- What you are asked to do
Go line by line through the listing below and copy those that hold "computer".

◇ ◇ ◇ ◇ ◇ ◇ ◇

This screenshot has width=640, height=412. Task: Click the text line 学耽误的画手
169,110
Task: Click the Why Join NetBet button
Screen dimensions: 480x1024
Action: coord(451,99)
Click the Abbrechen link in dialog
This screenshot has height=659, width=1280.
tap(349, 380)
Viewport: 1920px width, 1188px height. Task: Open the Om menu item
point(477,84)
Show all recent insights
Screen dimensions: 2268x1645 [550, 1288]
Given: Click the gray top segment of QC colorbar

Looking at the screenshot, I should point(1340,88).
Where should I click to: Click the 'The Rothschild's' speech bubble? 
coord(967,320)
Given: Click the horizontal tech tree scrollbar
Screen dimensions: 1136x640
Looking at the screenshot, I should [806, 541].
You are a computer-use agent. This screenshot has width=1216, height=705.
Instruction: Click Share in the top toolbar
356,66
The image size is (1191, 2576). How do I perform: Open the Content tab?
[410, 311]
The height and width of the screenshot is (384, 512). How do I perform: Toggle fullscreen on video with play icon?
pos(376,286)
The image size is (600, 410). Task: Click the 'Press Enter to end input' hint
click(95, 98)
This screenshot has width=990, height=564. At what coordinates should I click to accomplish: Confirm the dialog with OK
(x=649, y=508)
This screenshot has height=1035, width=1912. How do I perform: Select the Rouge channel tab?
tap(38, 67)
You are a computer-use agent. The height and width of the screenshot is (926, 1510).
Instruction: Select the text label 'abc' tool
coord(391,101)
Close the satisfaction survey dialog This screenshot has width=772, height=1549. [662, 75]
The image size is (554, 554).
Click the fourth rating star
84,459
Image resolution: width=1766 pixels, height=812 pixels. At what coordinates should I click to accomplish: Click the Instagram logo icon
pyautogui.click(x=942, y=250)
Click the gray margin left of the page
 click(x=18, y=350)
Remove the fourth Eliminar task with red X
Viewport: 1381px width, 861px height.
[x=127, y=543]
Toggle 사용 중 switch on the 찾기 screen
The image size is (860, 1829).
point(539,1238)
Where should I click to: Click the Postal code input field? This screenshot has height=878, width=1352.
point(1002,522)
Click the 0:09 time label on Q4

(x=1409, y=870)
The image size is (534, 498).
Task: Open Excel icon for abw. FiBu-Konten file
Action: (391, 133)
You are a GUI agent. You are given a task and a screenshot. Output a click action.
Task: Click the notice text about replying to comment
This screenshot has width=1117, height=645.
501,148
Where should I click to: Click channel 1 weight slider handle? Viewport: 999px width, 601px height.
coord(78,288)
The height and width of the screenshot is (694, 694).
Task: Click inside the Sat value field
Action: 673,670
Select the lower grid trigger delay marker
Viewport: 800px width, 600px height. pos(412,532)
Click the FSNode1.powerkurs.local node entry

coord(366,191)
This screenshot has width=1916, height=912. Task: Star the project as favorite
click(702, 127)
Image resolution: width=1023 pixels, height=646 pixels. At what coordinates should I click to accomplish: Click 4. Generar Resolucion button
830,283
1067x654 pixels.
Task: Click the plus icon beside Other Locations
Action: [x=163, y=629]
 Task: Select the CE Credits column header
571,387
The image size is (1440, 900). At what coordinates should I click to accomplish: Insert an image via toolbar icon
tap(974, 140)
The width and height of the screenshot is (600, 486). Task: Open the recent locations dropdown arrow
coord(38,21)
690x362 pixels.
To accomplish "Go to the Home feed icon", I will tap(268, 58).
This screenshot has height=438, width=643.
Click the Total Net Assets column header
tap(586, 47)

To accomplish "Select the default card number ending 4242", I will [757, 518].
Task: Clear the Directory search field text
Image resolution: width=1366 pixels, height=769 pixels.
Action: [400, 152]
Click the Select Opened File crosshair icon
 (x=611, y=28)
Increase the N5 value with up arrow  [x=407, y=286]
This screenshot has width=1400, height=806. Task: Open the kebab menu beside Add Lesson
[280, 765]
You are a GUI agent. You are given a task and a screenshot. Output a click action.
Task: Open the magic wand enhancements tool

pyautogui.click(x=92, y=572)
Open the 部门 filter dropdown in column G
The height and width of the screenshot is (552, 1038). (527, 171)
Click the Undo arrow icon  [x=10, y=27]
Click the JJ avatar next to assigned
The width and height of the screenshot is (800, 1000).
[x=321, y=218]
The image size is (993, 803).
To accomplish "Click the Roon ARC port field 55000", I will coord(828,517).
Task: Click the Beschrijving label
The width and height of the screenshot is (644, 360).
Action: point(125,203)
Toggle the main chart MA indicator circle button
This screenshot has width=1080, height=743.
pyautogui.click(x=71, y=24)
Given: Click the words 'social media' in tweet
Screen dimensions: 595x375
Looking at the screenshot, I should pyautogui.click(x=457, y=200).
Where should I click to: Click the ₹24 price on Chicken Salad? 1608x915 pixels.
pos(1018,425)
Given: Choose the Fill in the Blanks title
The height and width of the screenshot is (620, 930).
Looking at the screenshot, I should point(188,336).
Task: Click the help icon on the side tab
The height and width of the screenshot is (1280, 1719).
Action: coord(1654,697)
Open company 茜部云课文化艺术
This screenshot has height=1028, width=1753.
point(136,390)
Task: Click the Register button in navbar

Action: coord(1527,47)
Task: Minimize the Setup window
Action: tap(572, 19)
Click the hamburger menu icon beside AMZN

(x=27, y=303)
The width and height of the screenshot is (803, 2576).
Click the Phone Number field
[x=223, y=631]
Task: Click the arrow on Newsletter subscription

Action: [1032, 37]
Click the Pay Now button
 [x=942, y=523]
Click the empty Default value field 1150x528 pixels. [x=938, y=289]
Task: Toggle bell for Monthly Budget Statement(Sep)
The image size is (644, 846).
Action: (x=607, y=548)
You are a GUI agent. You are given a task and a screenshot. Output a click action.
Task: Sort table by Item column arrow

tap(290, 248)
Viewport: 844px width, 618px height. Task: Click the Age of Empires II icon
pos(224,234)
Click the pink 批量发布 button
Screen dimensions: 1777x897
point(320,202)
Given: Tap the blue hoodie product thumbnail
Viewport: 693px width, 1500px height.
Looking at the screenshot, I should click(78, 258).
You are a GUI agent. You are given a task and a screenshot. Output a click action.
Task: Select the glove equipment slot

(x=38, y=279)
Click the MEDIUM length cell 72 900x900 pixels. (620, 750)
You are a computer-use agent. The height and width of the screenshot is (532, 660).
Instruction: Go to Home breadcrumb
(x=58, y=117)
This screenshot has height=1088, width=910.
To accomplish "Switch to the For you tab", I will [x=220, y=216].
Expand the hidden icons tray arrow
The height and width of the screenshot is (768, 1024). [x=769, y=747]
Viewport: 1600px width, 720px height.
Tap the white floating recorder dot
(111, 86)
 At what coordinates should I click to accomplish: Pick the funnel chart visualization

◇ ◇ ◇ ◇ ◇ ◇ ◇

- Response box
You are a computer-use agent. This screenshot has width=1216, height=705.
You are a computer-use agent. The height and width of the screenshot is (926, 1510).
You are a computer-use agent. The height and width of the screenshot is (532, 660).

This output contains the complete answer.